PACS: The future of digital imagingDr Mahibur Rahman
Healthcare Imaging UK

The government recently announced that all acute trusts in England will move to PACS within the next three years.  This is a huge undertaking both in terms of costs and especially change management and implementation at a time when people are questioning the benefits of increased IT expenditure in the NHS.  So what are the benefits, for patients and clinicians, of moving to a digital imaging system such as PACS?  What will be possible once PACS is fully rolled out, and what needs to be done to get there?  We will look at a case study to demonstrate the benefits of PACS and then explore emerging trends in digital imaging.

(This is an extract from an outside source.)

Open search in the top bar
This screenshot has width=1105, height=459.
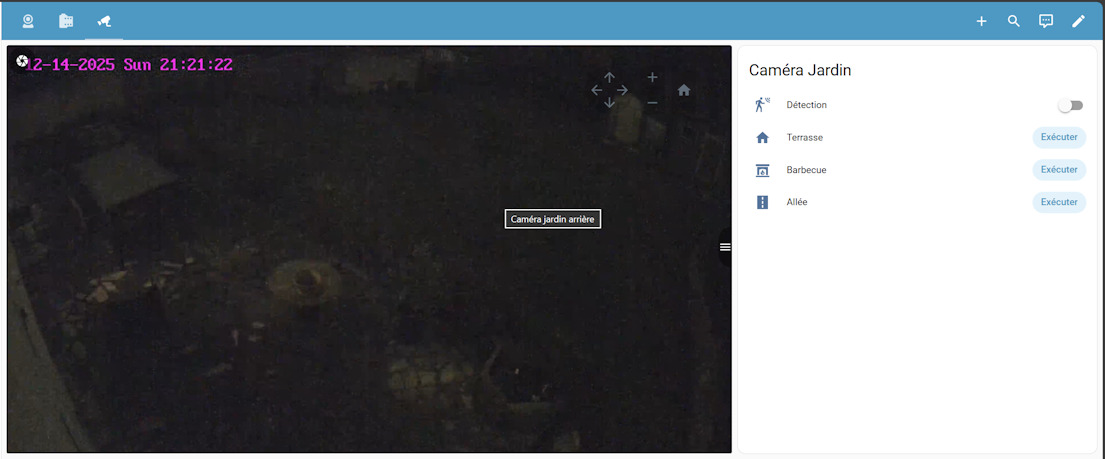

PACS in the real world: A case study

A 25 year old man riding a motorcycle involved in a road traffic accident is admitted to the nearest hospital (a district general hospital), with multiple leg fractures and a head injury.  He has X-rays and a CT scan, which reveal that as well as the leg fractures, he has a spinal fracture.  Once the scans are reviewed by the orthopaedic surgeons, they request an urgent opinion from the nearest centre with spinal surgeons (50 miles away). 

After reviewing the images via a web-based PACS, the spinal surgeons request an MRI scan of the affected area of the spine, and review the images “live” – as they are taken.  This confirms the unstable nature of the fracture, and the need for urgent surgery to prevent permanent damage to the spinal cord and possible paraplegia. 

The patient is flown by helicopter to the spinal unit, where the operating theatre is already prepared, with the necessary equipment, and all the images available on large wall mounted displays.  By accessing the patient’s electronic health record, it is established that he has no serious medical history and so can proceed with the surgery.  The operation is carried out within three hours of the ambulance first arriving at the scene, and the man makes a full recovery. 

Initially he has follow up appointments at the spinal unit, but has all necessary scans and X-rays at his local hospital (saving him many long, uncomfortable journeys).  His continued follow up is managed locally, with the spinal surgeons reviewing his images via the PACS and consulting jointly with the local surgeons via a videoconferencing link, minimising disruption to his life, as he has resumed work at this stage. 

Efficient collaboration

This case is a useful way to show some of the benefits of moving to PACS.  For the clinician, PACS allows quick access not only to the current images, but also previous X-rays and scans for comparison and follow up.  It allows more efficient collaboration with colleagues (radiologists, surgeons, physicians) in other departments or hospitals, making clinicians’ working lives easier, and often having a real impact on patient outcomes. 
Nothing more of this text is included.